It's easy to see how low level theory supports practical development, but perhaps it is less obvious as you approach grade 4 and go on towards grades 6-8. Perhaps the reason is that nobody has actually joined the dots for me on HOW it helps - I can identify various types of cadences and pivot chords and modulations, but it doesn't get me anywhere with my practical performance that I was not already going when I didn't know the names of those things. Similarly all that stuff with learning about composers' histories. I'm sure it would be more interesting and relevant to know which country a composer was born in, where he spent his life and why he wrote that piece if I had some idea WHY it matters. To me, the fact that this quartet was written in Germany makes not a bit of difference compared to one which comes out of Italy because I have no idea why it matters. The period is useful information, but that's usually so obvious from the music that interpreting it with reference to the period is not something I think about, I don't know most of my composers' dates, but I do know how to play their music - how helpful are the dates provided you can relate them to each other and the history of the instrument and general music development?

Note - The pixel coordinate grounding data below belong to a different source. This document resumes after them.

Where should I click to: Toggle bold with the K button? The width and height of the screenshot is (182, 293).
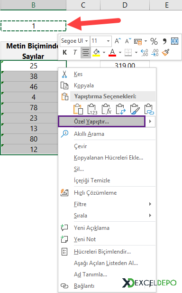65,53
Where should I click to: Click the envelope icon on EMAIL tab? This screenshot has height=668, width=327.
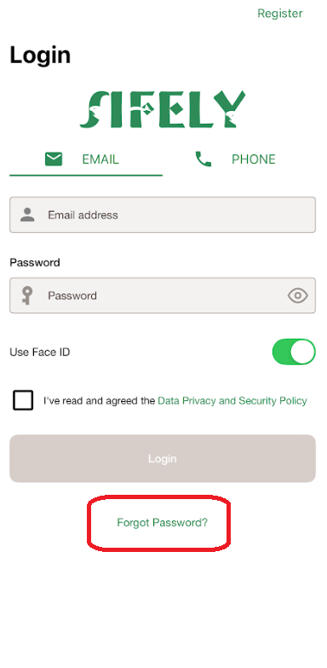(x=54, y=159)
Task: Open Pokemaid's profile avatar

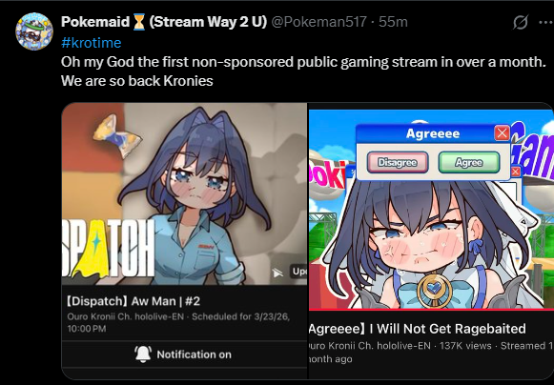Action: (34, 31)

It used to drive me barking mad to sit through the A level lessons on Sonata form and As and Bs and recapitulations and whether something is a true fugue or a proper rondo, etc. It all seemed a somewhat mechanical way of pulling apart something beautiful and enjoyable and turning it into something complex and full of rules, which had to be attacked with a pencil. Composition rules seemed particularly weird, and probably still do. There isn't exactly a "right" way of making music, from a child's little ditty to a multi-tonal symphony they are all valid.
Is there something I can read about how the piece fit together? Just now it feels like I've got a jigsaw puzzle with theory here and music history there and musical form over there and music practical there, and it doesn't go together. I wish I cared about some of this stuff, but I find it utterly dull and turgid to learn, and I'd have to be tied down and forced to read programme notes, never mind write them!